Related Work & Insights¶
- Atari-GPT (Waytowich et al.): evaluates VLMs on dense-reward Atari; this paper focuses on sparse-reward hard-exploration games.
- BALROG (Paglieri et al.): identifies the knowing-doing gap in NetHack; this paper independently validates the same phenomenon in Atari.
- TextAtari (Li et al.): removing the visual bottleneck substantially improves LLM reasoning, confirming that low-level control is the primary bottleneck.

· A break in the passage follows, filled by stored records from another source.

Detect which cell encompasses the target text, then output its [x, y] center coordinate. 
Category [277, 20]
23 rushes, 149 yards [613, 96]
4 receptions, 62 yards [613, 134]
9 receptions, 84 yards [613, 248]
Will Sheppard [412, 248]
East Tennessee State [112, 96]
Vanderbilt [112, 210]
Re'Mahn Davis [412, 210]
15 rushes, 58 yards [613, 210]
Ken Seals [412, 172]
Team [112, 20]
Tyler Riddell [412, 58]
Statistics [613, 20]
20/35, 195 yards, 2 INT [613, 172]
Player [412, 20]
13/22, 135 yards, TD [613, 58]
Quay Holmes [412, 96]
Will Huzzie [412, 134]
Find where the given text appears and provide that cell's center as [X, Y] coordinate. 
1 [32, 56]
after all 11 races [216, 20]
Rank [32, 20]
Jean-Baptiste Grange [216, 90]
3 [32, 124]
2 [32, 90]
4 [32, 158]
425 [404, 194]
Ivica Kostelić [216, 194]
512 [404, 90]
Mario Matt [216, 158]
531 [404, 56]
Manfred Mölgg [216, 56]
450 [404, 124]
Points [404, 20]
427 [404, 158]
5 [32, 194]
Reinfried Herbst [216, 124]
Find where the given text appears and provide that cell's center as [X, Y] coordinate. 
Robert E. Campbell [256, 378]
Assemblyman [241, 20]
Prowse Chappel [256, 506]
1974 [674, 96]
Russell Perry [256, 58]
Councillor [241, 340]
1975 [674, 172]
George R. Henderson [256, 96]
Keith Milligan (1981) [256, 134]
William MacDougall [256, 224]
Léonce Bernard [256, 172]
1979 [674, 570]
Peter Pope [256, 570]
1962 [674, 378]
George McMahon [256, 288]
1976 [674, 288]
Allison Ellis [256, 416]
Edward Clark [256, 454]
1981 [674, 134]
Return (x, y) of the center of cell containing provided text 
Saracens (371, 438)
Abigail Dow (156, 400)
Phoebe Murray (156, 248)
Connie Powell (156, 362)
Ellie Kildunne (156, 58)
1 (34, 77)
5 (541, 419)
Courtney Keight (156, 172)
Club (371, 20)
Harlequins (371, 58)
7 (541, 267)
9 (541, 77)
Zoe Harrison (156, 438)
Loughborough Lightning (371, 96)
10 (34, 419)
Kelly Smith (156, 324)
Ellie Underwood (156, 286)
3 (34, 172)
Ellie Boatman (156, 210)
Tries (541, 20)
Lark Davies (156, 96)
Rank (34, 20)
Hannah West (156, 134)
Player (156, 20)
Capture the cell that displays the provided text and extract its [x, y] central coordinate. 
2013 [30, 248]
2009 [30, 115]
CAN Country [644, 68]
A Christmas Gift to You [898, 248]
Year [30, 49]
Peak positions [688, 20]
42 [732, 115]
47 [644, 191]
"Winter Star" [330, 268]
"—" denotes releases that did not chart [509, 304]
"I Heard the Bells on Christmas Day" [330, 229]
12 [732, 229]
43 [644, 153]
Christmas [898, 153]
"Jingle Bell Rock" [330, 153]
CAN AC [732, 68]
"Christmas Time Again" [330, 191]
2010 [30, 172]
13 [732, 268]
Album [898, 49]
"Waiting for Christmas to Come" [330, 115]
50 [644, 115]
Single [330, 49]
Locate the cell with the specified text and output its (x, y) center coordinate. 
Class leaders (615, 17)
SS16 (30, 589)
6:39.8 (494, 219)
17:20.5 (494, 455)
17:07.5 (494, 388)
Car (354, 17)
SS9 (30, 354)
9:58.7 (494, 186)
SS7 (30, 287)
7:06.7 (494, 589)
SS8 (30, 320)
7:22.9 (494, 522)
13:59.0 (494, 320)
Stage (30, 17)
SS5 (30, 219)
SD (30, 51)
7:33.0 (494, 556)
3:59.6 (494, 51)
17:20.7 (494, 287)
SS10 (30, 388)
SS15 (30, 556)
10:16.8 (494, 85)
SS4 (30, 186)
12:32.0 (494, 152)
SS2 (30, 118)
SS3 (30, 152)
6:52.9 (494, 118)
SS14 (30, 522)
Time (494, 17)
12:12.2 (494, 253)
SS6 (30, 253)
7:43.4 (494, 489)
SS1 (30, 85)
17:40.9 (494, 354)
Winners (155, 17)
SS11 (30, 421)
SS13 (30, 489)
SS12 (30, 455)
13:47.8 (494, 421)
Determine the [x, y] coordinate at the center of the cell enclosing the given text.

- Intelligent Go-Explore (Lu et al.): uses GPT-4 to replace handcrafted heuristics for selecting states to revisit — a more successful paradigm than the direct control approach taken here.
- Motif (Klissarov et al.): employs LLMs as intrinsic reward functions rather than direct controllers, making better use of semantic understanding capabilities.
Rating¶
- Novelty: 7/10 — The systematic evaluation is valuable, but the knowing-doing gap concept has prior precedent.
- Experimental Thoroughness: 7/10 — The progressive evaluation design is strong; validation of the hybrid framework is insufficient.
- Value: 6/10 — The hybrid framework is overly simplistic and serves more as a proof of concept.
- Writing Quality: 8/10 — Structure is clear; qualitative analysis is vivid and well-illustrated.